Fux considerou o tema do seminário “deveras desafiador” porque os réus usam diversos artifícios para fugir da punibilidade dos crimes, inclusive os praticados no âmbito fiscal. Pontuou que até mesmo no notório julgamento do chamado “mensalão”, a sonegação não era considerada crime antecedente à lavagem de dinheiro porque não havia previsão expressa no rol de antecedentes constante da Lei 9.613/98. Mais tarde, no entanto, a Lei 12.683/12 excluiu esse rol específico de crimes anteriores, possibilitando a caracterização da lavagem de dinheiro como resultado de qualquer tipo de infração penal.
Súmula 24 – Outro aspecto importante citado pelo ministro diz respeito à constituição do crédito tributário.
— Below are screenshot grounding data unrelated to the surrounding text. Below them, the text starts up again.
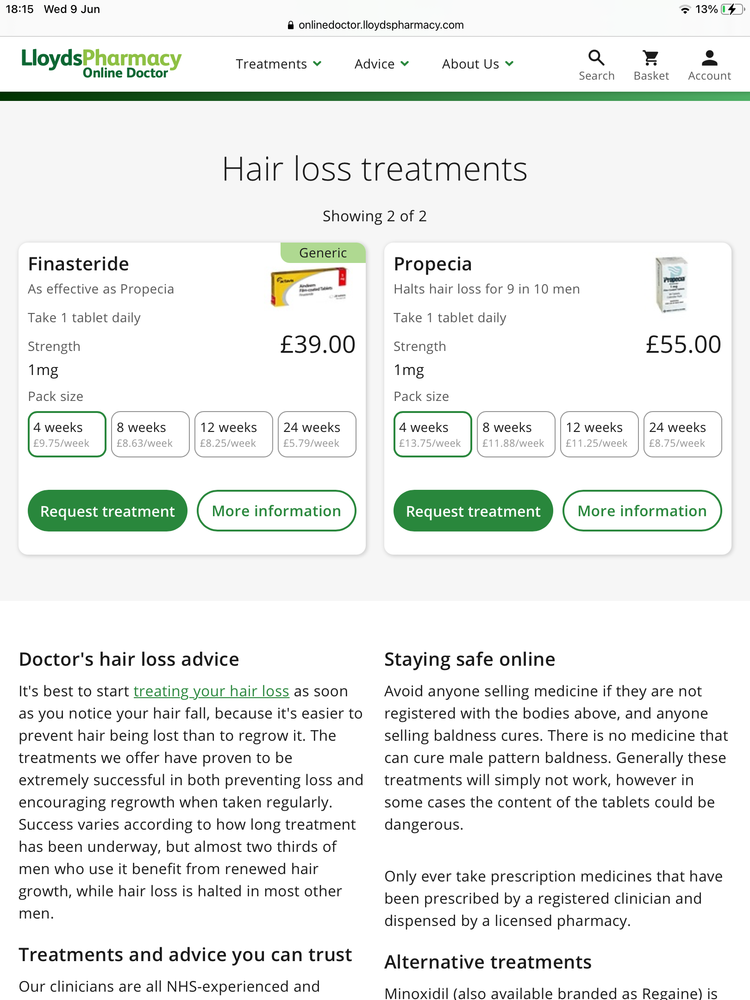Follow the 'treating your hair loss' link
Viewport: 750px width, 1000px height.
coord(211,691)
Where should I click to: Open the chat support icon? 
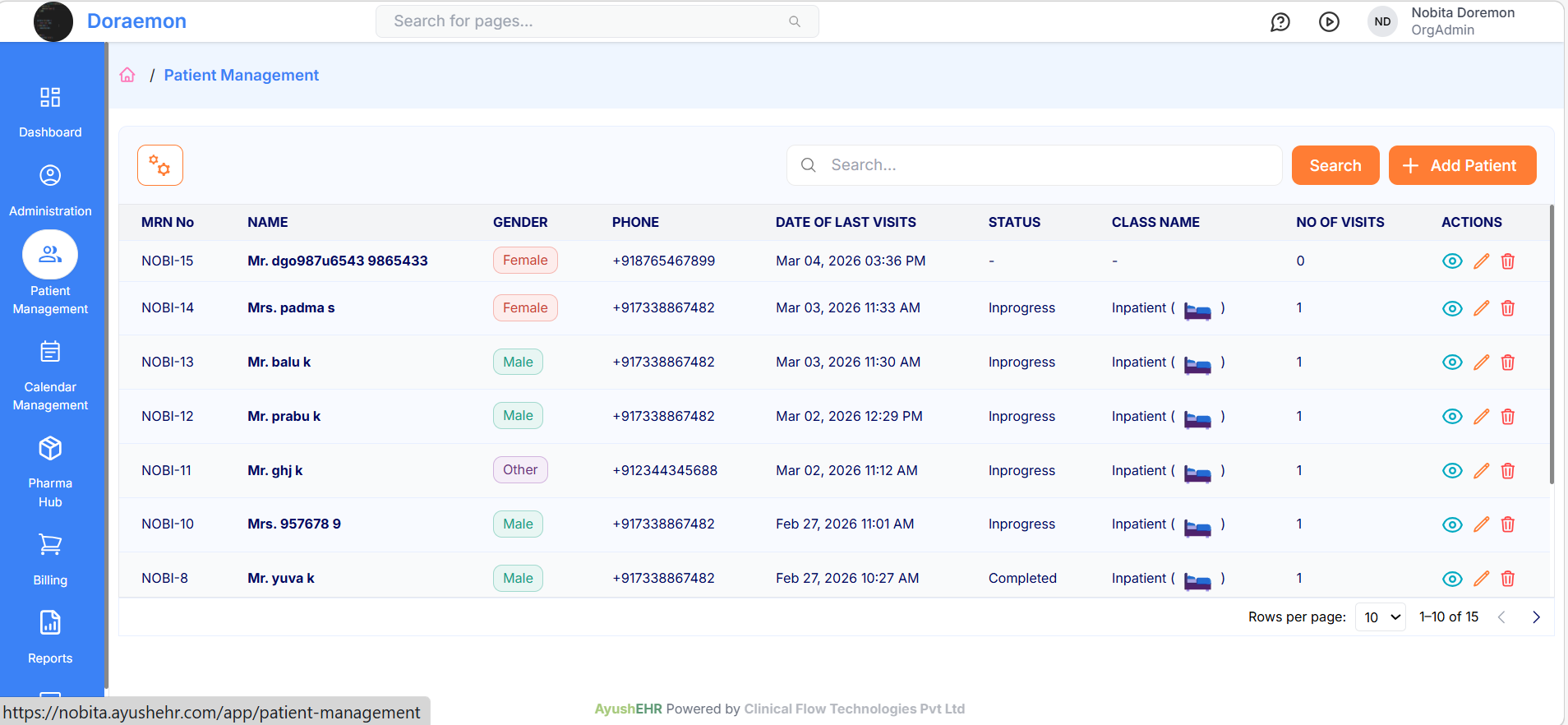coord(1280,22)
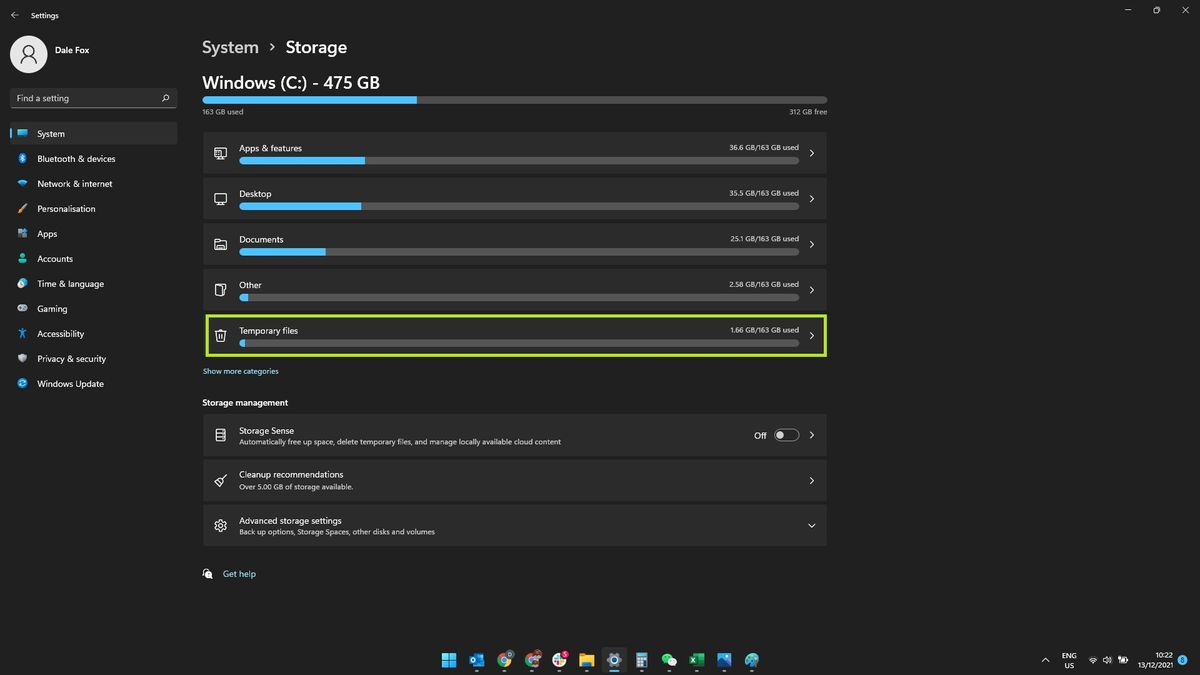The width and height of the screenshot is (1200, 675).
Task: Open the Calculator from the taskbar
Action: (x=641, y=660)
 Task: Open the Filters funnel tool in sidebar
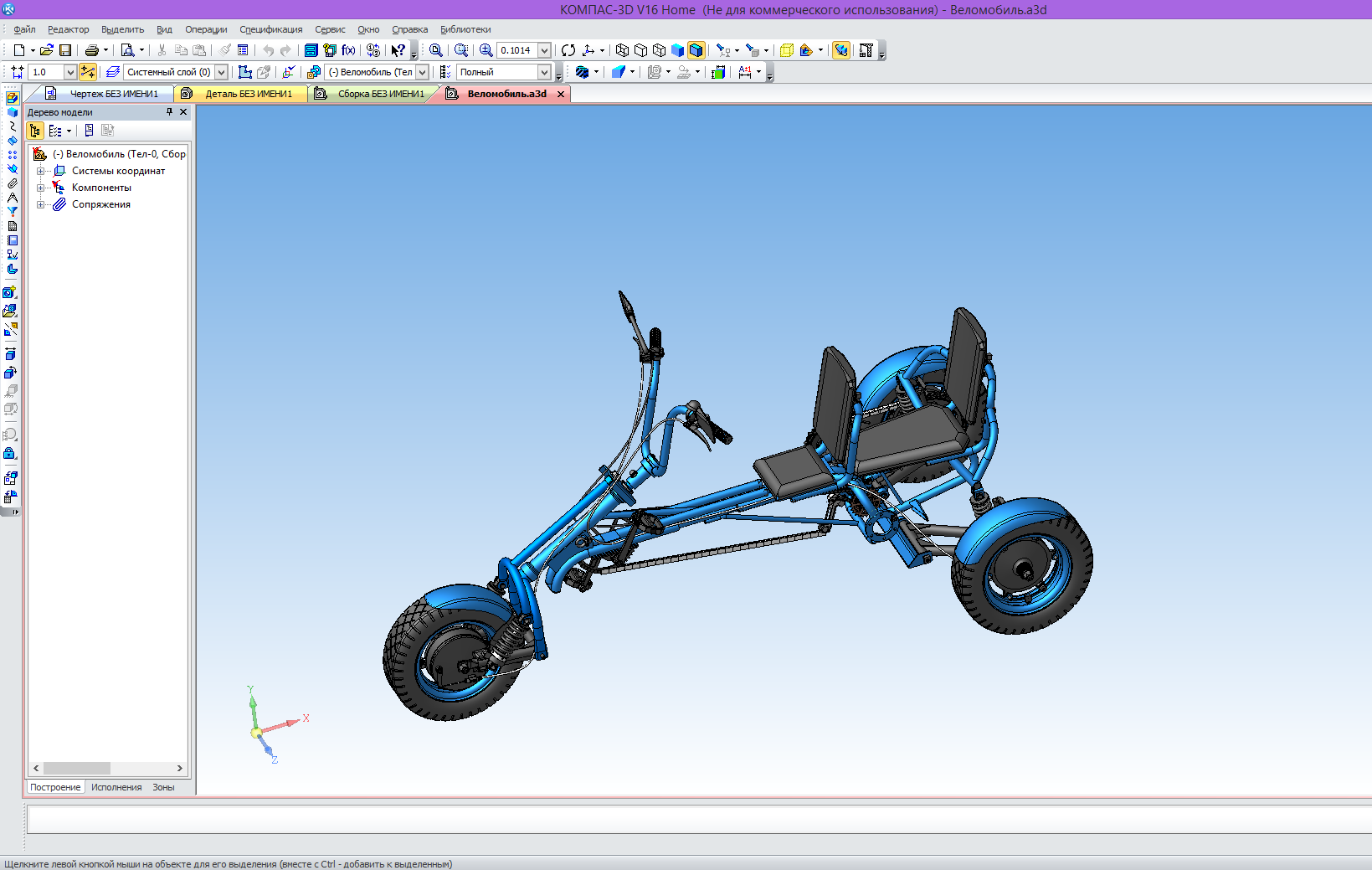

Por meio da Súmula Vinculante 24, o STF firmou o entendimento de que o crime tributário só pode ser tipificado depois do lançamento definitivo do crédito – ou seja, depois de esgotado o processo administrativo conduzido pela Receita Federal. “Mas vejam, são bens jurídicos completamente diferentes”, contrapôs Fux. “Se o crime tributário já foi cometido (…) o importante é que, por força desse crime tributário, houve a ocultação de bens, houve a introjeção de um capital ilícito no meio formal dos capitais lícitos, e isso é suficiente para caracterizar a lavagem de dinheiro”, opinou.
Para o ministro, a sonegação deveria ter o mesmo tratamento dos crimes de corrupção, que a Suprema Corte entende caracterizado “independentemente da prática do ato de ofício”. “Se houve uma promessa para determinado fim, ou se aceitou uma determinada vantagem, o crime [de corrupção] se revelava meramente formal, mas já se considerava consumado”, comparou.
Por fim, Fux reiterou que a lavagem de dinheiro deve ser tratada como crime de per si, de forma a não beneficiar quem pratica outros crimes, como o de sonegação. Como exemplo, citou o julgamento do ex-prefeito e ex-governador Paulo Maluf, condenado por lavagem de dinheiro, pelo STF, mesmo depois de os crimes antecedentes de corrupção e sonegação já estarem prescritos.
O seminário foi retomado nesta terça (27), com a realização de palestras e painéis que discutiram a autonomia do crime de lavagem de dinheiro em relação ao delito antecedente, a Súmula Vinculante 24, os instrumentos de combate ao crime utilizados no Reino Unido e as vantagens econômicas dos ilícitos tributários.